What you are asked to do: Please work out how many lines include the word "computer" in the entries, and reply with only the count.
******************************
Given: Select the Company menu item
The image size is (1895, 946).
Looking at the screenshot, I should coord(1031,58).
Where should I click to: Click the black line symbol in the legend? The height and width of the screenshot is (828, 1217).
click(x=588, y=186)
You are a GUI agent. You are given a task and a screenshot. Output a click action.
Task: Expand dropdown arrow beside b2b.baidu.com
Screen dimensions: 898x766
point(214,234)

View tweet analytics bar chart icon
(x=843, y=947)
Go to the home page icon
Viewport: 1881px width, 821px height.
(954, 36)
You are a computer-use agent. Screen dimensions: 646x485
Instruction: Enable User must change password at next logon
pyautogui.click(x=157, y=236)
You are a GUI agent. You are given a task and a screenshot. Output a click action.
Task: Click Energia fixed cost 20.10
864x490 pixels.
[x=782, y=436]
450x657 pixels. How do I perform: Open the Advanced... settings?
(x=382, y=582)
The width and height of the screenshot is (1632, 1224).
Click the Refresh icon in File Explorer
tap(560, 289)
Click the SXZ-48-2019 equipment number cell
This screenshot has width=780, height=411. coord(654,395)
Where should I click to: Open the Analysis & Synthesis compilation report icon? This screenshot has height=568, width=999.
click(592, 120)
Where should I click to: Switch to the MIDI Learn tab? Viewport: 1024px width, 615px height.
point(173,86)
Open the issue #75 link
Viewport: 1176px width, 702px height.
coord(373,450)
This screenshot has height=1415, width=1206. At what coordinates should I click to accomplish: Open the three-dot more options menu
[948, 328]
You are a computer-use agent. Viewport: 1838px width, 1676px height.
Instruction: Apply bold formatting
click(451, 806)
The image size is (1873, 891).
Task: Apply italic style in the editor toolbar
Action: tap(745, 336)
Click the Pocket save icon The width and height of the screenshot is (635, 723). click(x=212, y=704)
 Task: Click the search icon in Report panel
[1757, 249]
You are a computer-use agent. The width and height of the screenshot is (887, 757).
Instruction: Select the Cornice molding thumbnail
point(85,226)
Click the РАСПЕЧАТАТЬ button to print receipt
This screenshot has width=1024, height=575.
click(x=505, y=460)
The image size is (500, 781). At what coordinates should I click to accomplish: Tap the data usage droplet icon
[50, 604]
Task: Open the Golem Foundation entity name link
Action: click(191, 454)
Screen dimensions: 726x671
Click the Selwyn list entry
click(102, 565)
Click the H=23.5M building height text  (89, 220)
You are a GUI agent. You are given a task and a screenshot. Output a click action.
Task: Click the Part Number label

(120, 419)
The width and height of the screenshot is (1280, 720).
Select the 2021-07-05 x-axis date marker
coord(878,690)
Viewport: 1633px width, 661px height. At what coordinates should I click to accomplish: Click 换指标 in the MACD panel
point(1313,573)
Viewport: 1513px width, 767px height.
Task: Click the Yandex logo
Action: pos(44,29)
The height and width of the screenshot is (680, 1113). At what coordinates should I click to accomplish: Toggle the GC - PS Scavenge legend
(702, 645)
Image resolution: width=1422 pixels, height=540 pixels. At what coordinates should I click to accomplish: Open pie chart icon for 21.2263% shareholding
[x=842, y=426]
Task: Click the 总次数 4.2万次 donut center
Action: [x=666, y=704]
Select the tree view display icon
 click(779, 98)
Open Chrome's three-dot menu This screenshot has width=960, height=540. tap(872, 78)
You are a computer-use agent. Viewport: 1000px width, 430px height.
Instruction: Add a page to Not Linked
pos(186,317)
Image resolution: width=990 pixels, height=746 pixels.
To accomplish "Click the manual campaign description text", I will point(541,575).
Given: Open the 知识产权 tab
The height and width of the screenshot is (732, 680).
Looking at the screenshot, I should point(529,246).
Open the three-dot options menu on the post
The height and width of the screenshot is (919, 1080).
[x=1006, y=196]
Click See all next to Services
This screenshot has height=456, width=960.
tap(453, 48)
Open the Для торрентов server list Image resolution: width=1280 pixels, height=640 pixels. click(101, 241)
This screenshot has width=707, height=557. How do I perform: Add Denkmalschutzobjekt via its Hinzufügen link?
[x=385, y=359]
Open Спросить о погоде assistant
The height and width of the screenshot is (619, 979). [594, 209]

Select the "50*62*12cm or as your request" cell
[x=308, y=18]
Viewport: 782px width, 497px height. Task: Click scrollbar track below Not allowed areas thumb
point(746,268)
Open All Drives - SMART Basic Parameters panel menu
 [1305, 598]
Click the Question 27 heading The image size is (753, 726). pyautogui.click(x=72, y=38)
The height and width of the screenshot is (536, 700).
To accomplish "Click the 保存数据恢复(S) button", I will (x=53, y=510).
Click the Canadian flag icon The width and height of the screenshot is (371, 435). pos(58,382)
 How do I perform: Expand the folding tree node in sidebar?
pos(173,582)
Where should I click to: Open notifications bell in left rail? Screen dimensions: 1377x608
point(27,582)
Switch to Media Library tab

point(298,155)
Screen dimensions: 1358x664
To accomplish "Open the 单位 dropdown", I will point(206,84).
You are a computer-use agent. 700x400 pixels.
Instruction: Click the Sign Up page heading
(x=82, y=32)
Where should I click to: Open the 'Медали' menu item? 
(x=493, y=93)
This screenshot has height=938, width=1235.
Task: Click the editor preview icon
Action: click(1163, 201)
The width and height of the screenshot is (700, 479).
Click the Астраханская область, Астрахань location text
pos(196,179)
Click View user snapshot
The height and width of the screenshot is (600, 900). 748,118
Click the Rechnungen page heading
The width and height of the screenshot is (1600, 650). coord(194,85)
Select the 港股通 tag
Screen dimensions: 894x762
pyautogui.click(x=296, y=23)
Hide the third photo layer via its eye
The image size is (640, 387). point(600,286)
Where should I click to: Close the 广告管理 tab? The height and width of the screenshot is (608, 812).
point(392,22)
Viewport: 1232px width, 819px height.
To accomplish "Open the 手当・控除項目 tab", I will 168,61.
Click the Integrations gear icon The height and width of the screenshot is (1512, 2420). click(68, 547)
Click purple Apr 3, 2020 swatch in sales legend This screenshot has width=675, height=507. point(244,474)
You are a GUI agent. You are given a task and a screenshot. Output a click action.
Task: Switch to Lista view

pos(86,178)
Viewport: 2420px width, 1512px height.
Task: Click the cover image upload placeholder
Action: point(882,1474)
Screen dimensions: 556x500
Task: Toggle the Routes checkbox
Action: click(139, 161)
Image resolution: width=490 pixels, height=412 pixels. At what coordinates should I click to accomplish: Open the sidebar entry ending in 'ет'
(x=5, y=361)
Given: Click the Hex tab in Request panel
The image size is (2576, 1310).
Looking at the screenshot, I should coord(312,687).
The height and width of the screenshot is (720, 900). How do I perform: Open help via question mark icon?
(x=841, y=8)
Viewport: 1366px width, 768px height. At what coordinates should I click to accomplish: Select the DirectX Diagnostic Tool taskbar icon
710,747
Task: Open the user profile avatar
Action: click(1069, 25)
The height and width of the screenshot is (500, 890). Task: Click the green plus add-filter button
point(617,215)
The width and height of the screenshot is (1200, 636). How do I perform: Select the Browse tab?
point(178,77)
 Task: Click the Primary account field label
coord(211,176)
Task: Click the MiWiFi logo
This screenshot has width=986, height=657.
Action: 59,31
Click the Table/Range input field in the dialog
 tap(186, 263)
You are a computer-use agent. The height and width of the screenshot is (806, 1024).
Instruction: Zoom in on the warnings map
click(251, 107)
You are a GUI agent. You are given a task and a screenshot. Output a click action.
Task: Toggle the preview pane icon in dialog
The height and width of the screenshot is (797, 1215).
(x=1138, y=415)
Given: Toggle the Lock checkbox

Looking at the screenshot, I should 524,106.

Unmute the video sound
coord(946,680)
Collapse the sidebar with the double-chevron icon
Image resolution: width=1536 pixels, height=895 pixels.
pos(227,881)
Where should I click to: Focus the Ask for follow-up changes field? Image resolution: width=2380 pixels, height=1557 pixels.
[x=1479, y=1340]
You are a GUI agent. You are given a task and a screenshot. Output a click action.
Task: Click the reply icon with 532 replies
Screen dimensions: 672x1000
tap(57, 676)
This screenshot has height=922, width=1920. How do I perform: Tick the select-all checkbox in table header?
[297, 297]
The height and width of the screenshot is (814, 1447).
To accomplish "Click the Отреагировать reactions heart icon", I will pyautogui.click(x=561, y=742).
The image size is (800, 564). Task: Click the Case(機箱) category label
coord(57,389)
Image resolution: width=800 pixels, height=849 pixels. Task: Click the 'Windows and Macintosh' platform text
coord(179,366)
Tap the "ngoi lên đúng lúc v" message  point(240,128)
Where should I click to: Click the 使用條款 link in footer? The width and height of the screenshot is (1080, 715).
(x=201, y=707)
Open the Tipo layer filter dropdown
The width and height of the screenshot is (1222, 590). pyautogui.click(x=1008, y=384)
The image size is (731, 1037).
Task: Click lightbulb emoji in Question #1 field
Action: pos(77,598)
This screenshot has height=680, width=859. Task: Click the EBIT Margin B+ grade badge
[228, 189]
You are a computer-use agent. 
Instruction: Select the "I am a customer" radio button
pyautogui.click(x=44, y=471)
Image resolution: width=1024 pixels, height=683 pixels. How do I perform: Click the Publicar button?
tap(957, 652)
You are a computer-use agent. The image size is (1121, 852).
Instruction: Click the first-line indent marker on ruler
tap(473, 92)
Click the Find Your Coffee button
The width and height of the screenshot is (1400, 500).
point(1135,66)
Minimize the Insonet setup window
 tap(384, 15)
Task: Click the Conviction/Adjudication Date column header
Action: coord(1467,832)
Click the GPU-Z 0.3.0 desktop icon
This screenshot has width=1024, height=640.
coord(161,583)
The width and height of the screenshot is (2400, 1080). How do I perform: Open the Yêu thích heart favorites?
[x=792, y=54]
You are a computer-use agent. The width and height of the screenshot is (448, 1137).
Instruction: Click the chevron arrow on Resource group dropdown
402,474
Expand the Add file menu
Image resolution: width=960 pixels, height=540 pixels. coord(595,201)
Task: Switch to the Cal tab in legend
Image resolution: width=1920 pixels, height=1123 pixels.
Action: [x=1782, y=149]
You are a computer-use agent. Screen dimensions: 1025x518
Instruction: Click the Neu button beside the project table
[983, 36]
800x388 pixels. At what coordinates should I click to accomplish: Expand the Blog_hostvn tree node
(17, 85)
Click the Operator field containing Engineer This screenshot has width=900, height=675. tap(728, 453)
******************************
Output of the task: 10